Since I have an opinion on what makes Fedora successful, I thought I'd
comment on the similarities between EMC and Fedora/Redhat.

Simple economics says that in the long term, the sellers must control the
value of the goods  they are offering. Since EMC itself is not controllable
this way, the value must lie elsewhere: the EMC vendors must offer their
customers excellent service, or integrating expertise, or other skills.  The
EMC software is the foundation and the tooling, and it's the services that
is the real product. Similarly, the professional trades such architects and
builders aren't selling CAD software and building materials; they just use
them to construct a house for their customer.

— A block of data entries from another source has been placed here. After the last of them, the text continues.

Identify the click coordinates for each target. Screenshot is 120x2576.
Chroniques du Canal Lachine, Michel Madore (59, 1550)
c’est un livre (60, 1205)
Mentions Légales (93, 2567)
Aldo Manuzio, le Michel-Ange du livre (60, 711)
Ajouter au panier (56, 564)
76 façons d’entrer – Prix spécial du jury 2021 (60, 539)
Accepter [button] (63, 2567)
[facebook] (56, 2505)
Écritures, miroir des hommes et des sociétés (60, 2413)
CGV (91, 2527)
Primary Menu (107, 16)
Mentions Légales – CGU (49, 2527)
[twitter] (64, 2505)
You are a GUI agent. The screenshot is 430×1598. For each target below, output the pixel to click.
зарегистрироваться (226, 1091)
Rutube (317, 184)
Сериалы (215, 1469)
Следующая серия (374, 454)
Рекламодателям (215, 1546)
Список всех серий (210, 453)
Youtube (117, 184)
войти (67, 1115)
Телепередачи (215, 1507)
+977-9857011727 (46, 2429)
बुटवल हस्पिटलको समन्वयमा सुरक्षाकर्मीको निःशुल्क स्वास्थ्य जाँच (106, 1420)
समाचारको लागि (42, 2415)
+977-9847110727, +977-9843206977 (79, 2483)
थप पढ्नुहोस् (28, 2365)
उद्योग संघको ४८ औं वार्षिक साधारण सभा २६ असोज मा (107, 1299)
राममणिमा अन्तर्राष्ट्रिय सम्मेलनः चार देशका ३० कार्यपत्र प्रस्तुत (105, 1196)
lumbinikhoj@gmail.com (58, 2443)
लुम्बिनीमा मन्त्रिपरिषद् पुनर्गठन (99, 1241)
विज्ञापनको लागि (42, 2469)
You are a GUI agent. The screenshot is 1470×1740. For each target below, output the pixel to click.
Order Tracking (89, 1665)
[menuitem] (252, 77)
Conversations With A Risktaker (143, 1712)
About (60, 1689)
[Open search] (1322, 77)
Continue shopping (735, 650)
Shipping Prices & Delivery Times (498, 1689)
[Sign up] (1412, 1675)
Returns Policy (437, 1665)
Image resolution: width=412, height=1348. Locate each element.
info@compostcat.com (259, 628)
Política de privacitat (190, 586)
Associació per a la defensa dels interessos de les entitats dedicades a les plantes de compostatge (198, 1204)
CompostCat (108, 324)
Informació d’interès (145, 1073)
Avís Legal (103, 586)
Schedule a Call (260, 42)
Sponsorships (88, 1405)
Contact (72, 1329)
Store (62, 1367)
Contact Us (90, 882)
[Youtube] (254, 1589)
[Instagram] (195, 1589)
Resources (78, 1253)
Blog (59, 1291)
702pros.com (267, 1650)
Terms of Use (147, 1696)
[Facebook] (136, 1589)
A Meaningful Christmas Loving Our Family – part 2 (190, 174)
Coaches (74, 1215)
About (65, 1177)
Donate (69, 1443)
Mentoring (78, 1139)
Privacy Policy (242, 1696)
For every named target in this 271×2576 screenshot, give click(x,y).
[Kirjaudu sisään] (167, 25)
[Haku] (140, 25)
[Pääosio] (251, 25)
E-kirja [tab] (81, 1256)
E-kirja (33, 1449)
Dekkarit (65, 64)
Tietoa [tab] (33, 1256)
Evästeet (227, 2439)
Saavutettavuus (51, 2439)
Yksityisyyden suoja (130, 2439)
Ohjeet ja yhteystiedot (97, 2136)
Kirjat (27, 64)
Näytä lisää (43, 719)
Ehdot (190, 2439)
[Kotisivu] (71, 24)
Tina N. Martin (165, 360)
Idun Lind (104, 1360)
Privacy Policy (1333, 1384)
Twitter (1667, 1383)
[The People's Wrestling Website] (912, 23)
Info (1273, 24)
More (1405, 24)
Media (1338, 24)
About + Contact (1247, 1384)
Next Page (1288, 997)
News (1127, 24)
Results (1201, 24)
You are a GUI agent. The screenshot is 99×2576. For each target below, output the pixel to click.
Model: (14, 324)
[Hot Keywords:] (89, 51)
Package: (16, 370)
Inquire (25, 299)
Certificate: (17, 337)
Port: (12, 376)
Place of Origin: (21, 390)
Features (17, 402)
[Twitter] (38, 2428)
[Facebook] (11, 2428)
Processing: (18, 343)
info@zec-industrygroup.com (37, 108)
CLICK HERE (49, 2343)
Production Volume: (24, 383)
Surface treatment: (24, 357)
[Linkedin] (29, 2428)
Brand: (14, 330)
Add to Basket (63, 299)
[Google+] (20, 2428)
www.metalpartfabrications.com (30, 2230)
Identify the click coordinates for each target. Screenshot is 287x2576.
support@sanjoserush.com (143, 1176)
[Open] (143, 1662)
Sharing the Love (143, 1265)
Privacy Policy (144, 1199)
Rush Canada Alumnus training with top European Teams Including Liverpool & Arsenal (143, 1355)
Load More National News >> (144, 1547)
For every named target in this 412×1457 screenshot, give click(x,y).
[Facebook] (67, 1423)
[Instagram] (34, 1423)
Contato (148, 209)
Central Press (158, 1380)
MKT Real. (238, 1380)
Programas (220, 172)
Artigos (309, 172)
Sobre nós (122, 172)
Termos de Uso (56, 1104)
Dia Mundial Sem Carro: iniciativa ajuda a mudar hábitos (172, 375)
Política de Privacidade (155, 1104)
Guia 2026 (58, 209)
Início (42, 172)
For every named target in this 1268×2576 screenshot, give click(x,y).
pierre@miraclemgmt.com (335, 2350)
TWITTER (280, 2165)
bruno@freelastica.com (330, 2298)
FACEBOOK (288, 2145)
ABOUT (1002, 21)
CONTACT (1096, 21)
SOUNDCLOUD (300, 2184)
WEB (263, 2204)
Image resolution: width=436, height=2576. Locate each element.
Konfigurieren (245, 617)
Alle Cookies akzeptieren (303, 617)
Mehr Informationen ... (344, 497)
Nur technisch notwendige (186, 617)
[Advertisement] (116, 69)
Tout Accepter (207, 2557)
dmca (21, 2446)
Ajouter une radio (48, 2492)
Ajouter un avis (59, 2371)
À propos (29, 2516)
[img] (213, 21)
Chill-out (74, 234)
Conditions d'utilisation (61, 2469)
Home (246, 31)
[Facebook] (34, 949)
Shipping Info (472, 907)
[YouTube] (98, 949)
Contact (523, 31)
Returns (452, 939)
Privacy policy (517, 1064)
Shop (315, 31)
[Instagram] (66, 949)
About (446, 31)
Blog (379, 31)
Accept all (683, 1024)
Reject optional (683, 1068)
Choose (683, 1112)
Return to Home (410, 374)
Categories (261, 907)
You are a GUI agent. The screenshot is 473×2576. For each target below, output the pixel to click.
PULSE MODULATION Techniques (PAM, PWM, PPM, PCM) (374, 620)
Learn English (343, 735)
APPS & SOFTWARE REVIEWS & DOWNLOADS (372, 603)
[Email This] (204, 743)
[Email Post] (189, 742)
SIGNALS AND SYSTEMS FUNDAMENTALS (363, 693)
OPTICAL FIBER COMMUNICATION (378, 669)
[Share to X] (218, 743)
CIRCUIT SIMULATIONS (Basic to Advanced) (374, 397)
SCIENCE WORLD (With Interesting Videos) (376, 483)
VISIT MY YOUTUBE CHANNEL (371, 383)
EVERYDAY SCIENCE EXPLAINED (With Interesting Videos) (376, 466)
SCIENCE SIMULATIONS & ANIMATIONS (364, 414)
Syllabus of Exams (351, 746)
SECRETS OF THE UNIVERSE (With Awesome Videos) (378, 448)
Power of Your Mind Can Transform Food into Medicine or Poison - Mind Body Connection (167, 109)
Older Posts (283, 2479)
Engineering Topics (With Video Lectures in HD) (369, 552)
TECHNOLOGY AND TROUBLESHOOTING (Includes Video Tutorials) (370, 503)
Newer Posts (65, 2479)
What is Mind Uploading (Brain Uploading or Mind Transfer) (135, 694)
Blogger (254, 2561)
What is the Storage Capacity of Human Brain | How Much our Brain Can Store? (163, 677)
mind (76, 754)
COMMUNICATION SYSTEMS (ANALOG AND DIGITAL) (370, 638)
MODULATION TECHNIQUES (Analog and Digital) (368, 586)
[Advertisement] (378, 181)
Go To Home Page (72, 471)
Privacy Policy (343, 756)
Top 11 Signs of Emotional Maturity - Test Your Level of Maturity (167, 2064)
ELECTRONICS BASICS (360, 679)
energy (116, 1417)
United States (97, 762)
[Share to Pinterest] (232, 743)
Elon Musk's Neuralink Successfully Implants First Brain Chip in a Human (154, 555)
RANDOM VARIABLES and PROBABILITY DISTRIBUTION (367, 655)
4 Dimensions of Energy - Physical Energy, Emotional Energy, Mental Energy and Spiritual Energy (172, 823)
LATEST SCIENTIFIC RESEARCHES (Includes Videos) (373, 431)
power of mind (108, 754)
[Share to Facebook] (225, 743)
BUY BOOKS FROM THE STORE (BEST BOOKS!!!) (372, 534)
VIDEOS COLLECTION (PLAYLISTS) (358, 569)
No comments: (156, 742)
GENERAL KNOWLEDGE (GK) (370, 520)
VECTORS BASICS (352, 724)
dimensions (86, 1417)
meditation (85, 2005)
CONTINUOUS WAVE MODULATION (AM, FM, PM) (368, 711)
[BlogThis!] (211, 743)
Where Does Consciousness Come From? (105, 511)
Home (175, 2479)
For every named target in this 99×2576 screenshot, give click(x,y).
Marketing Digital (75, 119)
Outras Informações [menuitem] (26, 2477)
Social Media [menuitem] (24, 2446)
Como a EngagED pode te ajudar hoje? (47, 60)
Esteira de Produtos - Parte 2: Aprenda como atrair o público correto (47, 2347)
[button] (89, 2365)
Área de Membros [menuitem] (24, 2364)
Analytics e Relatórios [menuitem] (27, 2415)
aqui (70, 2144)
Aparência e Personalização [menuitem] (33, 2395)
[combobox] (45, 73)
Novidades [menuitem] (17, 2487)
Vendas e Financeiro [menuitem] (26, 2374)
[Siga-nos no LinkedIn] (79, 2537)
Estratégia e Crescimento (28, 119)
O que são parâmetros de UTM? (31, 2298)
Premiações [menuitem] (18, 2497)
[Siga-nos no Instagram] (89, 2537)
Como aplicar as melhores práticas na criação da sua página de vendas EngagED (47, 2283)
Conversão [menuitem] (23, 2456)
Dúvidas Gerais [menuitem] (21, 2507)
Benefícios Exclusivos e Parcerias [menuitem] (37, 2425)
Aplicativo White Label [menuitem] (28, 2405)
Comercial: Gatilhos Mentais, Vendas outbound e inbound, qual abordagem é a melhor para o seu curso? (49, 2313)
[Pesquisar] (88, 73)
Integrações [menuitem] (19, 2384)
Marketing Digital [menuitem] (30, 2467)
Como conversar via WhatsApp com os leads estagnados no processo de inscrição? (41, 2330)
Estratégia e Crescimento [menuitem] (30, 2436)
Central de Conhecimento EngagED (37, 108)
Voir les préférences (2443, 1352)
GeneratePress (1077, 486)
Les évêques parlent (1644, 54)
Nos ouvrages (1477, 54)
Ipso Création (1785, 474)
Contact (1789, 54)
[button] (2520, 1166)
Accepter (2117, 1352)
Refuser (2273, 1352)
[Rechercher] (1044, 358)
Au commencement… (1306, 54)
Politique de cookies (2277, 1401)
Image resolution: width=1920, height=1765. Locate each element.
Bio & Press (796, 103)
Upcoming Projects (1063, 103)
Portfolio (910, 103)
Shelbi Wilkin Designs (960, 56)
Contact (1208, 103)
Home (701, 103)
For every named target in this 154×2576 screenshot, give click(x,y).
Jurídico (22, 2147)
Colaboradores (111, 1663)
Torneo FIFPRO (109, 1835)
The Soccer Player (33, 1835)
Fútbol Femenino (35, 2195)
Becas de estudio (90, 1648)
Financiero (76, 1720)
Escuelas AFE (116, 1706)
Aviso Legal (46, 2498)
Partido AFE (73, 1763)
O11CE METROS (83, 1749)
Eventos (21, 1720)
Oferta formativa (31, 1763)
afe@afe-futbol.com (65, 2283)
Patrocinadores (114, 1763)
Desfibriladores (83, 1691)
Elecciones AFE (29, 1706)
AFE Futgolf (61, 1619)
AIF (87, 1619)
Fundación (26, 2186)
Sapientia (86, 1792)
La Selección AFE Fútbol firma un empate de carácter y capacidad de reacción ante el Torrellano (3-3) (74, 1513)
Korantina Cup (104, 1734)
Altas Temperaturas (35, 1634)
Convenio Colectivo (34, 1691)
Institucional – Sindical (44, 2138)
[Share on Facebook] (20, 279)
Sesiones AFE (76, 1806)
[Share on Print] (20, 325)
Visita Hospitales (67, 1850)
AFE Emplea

Redhat's modus operandi is similar: they essentially offer a maintenance
contract (support, updates, assurance, etc.). The Fedora project is their
R&D division: they put a lot of engineering and other resources in it, with
the expectation that the results will directly go into into their commercial
product. In that sense, everyone who uses Fedora is doing Redhat's QA---it's
a tradeoff of some possibility of breakage, justified by all the goodies
that come down to Fedora much earlier than to the safe but stolid Enterprise
version.

The novel principle that Redhat understands is that OS software is now a
service rather than a manufacturing industry. They can't differentiate on
the software: they could maybe get more customers if they put some
proprietary enhancements and divergences in their commercial OS---but
overall they are better off by developing all the new features in the
open/free version. Any hypothetical  business offering EMC-driven machining
hardware would need to follow that model, but it's a hard psychological
argument to make to a person coming from the old, 'software as a
manufacturing industry' worldview.

The caveat is that Redhat is really putting a lot of resources into Fedora,
by contributing engineering and administrative/managerial resources, not to
mention infrastructure. Even the governance of Fedora is pretty amazing:
they actually have MEETINGS which result in concensus ACTION ITEMS that
someone FOLLOWS UP on :). Their software workflow is pretty impressive too
and quite automated: Bugzilla bug and issue tracking and Abrt automatic bug
reporting, Koji build and packaging system, and the AutoQA testing rig they
are working on.

The bottom line is that it would take humility and strength for a company to
have a successful relationship with EMC. After all, they would need EMC as
much or more than EMC would need them, so they would have to build trust and
prove their usefulness. Difficult, but doable.